Its been almost 2 months since I lost my job and about 3 weeks since the kids have been out of camp. As a working full time mother, I used to fantasize about being home with the kids and I’d concoct a whole agenda for our days: we’d do storytime either at the library or at home, then we’d go to the playground or the rec center so we could get some exercise. We’d follow that with a healthy and nutritious lunch, some quiet time in the afternoon for reading, writing and puzzles. Then while I prepared dinner, the kids would have some free time to play or watch a couple of their shows. We’d sit down to have a home cooked meal and have our bedtime wind down activities. Ahhh, dreams!
What has actually happened is quite ugly and very different from what I just described. Xander the early bird, usually wakes up on his own before everyone, so he sets himself up with his TV shows of Pokemon and Bey Blades, while I sleep in. Then Addie and Andrew wake up, they all fight over who’s turn it is to watch their show, nobody takes the dog out (oh,we got a dog!) and then Drew wakes me up to say that Mimi pooped on the floor. I get up, clean the poop, then try to make a healthy breakfast, which hardly anyone eats, because while I slept, they gorged on fruit snacks and poptarts. Then I shower and figure out what we need to do that day. And its always the same, either grocery shopping, laundry, or somebody’s appointment somewhere. Then I have to scramble to figure out lunch, because by now everyone is starving. In a panic, I resort to hotdogs or chicken nuggets and argue with them over whether or not they can have juice, which I try to ration out every couple of days, trying to explain to them how important it is to drink water. By now, they are bouncing off the walls, as am I because I’ve already heard “mommy can I have….” 1,600 times. At this time, I need to start thinking about dinner, so as not to find myself in that last minute food panic again. I run through the options of who will eat what based on what we’ve recently had, with Drew’s allergies. Contemplating dinner alone is exhausting. I am overwhelmed, not just with food options but with the stink that is coming off these kids. How are they so funky when they’ve barely done anything all day? I dread the fight that’s coming later when I force them to take showers, which they will debate is unnecessary because they aren’t going anywhere.
Rinse and repeat. For 17 days. We manage to squeeze in a mini vacation which is a wonderful break from the monotony described above, but as we return, school begins the next day. A whole new kind of crazy is set to begin.

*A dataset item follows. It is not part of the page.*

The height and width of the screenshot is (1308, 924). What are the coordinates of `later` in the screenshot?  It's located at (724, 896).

My conclusions are that this shit is hard. Parenting that is. Whether you stay home or go away to grown up land, its all hard. Trying to produce happy, healthy, productive little people, and create a clean, happy home, while maintaining a bit of sanity is hard. Because while all this stuff is going on, there’s more real life stuff also happening. Like unexpected deaths, birthdays, bills to pay, hair to wash (believe me, for a naturalista that is a job in and of itself,) work to be done on the house, jobs to apply for, etc. I’m always striving towards balance and as of yet, I have not found it.
We always think the grass is greener on the other side. Oh, if only I didn’t have work in the way, I could be a better mother! I could get so much accomplished and be present for family! Remove work and there are still the same 24 hours in a day. Its not until you are on the other side that you realize that most of the grass is brown on any side. It comes down to what color tint is on your sunglasses.

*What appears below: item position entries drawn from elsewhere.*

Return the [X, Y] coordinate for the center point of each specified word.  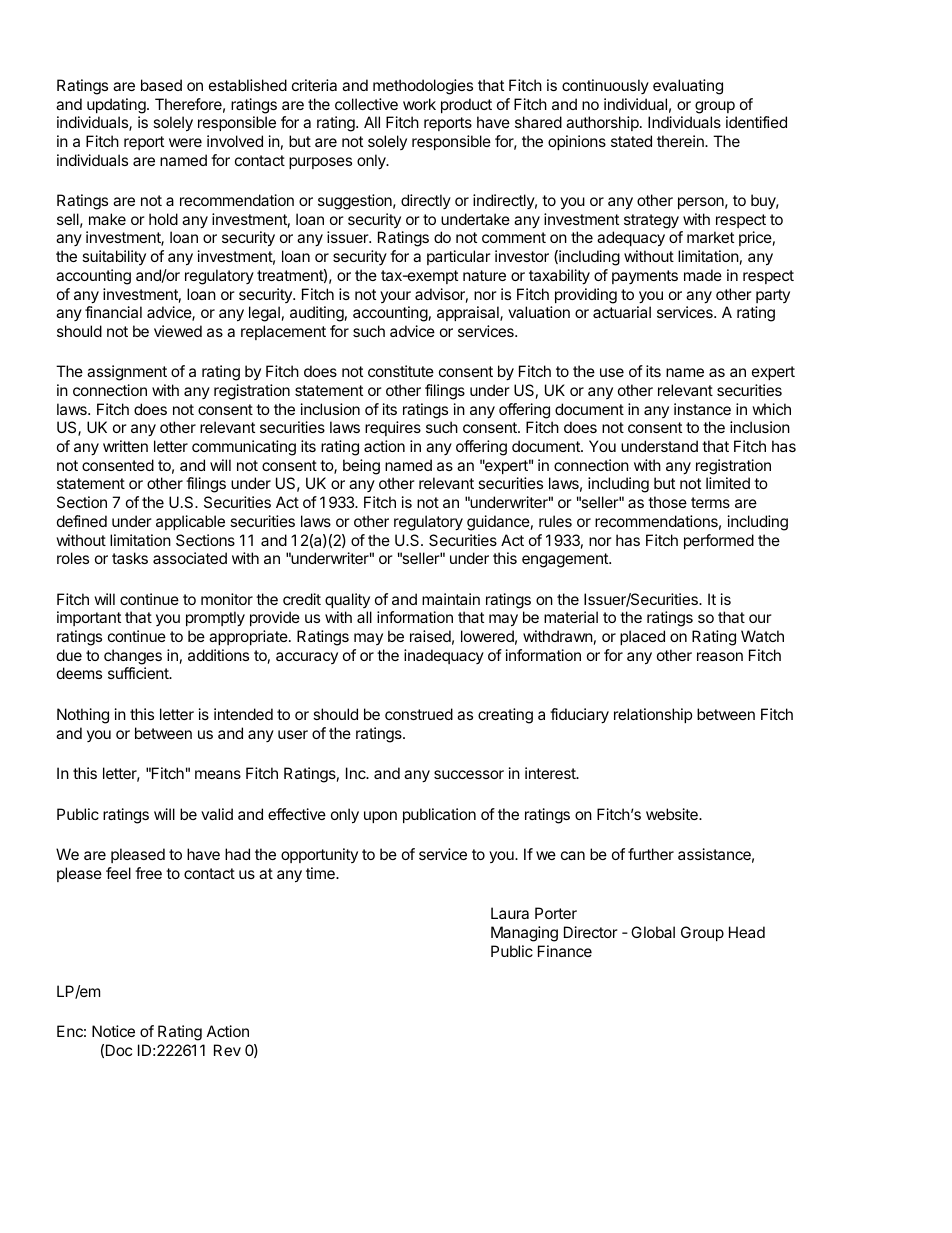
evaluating [688, 87]
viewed [178, 331]
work [419, 104]
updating [117, 106]
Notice [113, 1031]
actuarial [622, 312]
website [673, 814]
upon [380, 817]
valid [217, 814]
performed [719, 541]
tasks [130, 558]
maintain [451, 599]
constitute [401, 371]
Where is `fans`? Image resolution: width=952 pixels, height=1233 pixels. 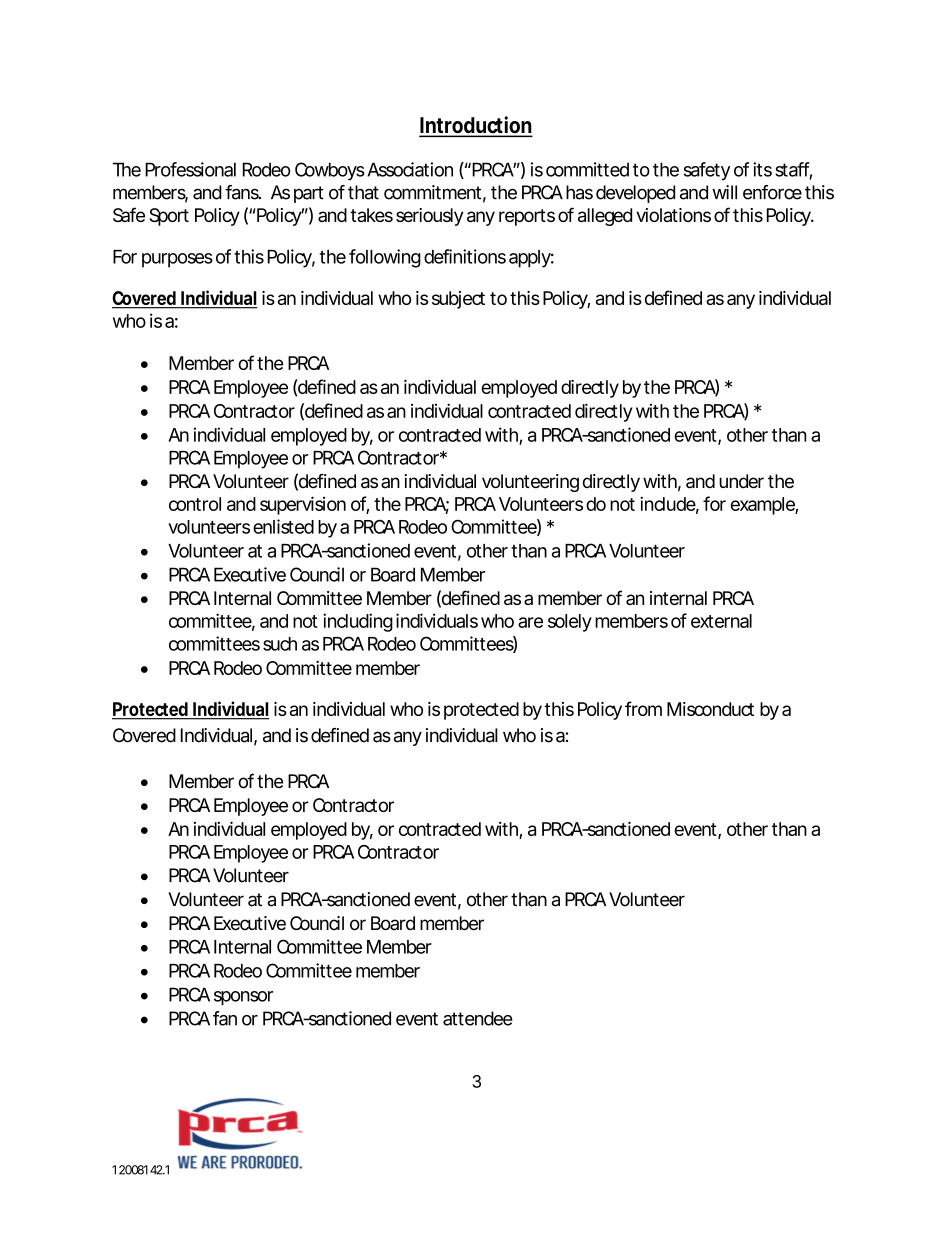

I could judge myself harshly for what’s gone down these past few weeks, (which I’ve done) or I can look at it as the break we all needed. I’ve been going, going, going trying to be a super hero for my family since its inception in 2006 and sometimes, you need to let crazy happen. Without those poptarts, how will they learn to appreciate the home cooked meals? I push them while they’re in school, so a few weeks of Uncle Grandpa won’t undo their intellect. I’m often the last one to go to sleep and the first one up during the school year, so I deserve those days of sleeping in.
My stint as a stay at home mom won’t last too much longer because I actually got my old job back, holla!! But for the time I have remaining, I will embrace those messy days and ugly moments because that’s part of the balance, and this whirlwind called life.